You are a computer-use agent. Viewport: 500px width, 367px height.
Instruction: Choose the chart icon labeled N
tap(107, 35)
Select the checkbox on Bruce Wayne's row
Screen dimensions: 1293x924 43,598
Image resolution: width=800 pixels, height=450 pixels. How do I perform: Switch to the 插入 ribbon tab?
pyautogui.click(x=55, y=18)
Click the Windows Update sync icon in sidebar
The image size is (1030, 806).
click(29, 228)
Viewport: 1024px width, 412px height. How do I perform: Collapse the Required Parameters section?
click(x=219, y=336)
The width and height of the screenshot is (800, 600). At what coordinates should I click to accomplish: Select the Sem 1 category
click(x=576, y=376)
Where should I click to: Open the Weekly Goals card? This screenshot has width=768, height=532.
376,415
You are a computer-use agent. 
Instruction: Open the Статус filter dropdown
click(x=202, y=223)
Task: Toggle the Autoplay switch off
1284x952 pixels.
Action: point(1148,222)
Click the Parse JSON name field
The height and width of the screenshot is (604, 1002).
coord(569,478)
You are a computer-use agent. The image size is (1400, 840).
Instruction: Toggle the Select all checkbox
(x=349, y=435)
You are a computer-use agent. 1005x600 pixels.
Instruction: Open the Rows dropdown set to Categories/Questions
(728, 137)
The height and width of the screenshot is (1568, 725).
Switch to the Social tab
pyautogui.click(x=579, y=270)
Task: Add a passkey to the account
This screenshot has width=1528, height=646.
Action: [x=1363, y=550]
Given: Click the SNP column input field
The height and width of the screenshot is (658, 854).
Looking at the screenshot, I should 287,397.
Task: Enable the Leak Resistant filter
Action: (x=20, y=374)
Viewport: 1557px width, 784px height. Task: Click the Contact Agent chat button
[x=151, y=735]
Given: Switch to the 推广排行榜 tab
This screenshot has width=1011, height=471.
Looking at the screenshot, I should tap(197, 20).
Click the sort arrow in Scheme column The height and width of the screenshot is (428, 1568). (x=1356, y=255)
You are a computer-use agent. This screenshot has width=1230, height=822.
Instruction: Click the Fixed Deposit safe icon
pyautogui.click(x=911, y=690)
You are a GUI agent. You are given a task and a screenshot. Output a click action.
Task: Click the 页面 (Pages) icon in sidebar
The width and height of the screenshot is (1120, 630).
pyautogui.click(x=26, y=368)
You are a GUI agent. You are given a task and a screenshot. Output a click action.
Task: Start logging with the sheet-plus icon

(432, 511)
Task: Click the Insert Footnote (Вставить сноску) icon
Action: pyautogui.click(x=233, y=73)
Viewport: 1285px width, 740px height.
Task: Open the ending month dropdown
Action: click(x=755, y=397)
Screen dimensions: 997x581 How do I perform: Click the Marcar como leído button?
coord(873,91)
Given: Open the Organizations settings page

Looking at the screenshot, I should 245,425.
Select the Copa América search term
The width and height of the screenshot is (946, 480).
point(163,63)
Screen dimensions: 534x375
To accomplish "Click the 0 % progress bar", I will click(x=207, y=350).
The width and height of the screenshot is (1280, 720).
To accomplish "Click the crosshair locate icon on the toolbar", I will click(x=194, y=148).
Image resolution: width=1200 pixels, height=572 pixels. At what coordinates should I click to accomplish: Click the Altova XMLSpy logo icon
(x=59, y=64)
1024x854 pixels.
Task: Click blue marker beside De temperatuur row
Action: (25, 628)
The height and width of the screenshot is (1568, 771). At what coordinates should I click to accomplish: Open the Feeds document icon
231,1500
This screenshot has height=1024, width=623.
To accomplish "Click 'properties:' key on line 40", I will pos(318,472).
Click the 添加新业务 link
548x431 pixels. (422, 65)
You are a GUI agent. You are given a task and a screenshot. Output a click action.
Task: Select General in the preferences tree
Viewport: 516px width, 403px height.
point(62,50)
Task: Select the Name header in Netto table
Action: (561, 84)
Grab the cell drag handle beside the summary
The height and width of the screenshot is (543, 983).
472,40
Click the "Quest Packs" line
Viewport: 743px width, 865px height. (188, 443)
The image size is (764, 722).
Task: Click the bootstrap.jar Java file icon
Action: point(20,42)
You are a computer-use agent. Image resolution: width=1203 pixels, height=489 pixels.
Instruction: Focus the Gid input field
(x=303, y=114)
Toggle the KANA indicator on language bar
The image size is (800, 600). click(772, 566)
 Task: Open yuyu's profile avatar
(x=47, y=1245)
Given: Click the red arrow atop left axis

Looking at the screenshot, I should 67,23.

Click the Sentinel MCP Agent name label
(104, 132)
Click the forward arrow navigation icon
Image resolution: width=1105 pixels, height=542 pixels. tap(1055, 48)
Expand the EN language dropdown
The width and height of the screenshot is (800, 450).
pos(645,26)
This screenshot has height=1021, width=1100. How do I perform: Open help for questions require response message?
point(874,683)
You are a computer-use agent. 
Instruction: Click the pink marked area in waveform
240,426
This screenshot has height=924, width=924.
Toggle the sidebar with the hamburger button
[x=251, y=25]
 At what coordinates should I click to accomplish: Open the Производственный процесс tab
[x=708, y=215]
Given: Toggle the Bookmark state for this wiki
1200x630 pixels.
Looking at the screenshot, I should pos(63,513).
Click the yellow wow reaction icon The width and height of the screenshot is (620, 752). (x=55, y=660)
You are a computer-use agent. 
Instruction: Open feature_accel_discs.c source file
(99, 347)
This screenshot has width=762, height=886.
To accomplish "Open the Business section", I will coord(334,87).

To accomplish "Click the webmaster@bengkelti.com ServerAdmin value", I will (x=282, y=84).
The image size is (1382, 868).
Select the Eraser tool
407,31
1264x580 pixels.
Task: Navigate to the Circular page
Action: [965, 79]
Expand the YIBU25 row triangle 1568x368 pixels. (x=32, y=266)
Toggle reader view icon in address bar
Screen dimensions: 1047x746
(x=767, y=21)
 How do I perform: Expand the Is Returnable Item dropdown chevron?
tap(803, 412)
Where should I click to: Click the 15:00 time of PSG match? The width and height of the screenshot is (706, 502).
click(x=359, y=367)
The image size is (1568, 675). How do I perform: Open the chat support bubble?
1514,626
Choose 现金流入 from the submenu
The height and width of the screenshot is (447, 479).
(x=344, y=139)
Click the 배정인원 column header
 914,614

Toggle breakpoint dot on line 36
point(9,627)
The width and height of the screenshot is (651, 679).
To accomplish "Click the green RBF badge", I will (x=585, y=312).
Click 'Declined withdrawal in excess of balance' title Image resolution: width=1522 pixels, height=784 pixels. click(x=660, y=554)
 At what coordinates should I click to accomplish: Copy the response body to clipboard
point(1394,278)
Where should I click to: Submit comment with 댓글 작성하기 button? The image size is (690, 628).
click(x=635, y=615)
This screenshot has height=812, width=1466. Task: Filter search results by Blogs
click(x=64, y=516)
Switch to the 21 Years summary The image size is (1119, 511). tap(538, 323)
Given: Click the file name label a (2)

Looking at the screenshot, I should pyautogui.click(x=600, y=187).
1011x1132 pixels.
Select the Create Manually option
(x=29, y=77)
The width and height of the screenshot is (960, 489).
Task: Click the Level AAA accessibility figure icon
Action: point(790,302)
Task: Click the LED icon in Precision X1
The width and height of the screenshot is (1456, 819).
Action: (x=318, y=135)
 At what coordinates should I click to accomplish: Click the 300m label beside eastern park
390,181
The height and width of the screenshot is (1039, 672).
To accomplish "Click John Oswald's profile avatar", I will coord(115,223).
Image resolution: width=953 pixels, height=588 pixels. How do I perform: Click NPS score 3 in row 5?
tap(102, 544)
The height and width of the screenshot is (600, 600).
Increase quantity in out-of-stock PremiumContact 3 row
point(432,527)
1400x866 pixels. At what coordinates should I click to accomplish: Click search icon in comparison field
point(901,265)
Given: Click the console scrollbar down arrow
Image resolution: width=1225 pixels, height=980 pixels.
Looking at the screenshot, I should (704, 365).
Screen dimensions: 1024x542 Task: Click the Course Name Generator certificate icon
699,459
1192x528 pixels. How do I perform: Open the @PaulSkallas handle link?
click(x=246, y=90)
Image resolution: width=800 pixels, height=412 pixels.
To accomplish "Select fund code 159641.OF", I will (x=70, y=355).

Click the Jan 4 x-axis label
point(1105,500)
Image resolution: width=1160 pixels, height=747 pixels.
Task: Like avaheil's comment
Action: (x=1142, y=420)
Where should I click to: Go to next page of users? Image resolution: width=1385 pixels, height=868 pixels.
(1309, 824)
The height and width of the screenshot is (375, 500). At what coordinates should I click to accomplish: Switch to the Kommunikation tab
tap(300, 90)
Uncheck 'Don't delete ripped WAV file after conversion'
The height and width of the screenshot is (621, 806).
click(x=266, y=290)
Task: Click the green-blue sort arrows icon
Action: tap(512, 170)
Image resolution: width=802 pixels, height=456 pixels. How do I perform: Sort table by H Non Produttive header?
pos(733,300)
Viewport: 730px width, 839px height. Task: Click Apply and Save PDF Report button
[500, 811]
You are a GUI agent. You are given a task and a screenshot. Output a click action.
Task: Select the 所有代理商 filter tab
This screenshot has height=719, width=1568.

Objective >> Copy out the stretch of the records from the start through the line containing "click(29, 228)", keeping every line as it stands.

Worked solution >>
You are a computer-use agent. Viewport: 500px width, 367px height.
Instruction: Choose the chart icon labeled N
tap(107, 35)
Select the checkbox on Bruce Wayne's row
Screen dimensions: 1293x924 43,598
Image resolution: width=800 pixels, height=450 pixels. How do I perform: Switch to the 插入 ribbon tab?
pyautogui.click(x=55, y=18)
Click the Windows Update sync icon in sidebar
The image size is (1030, 806).
click(29, 228)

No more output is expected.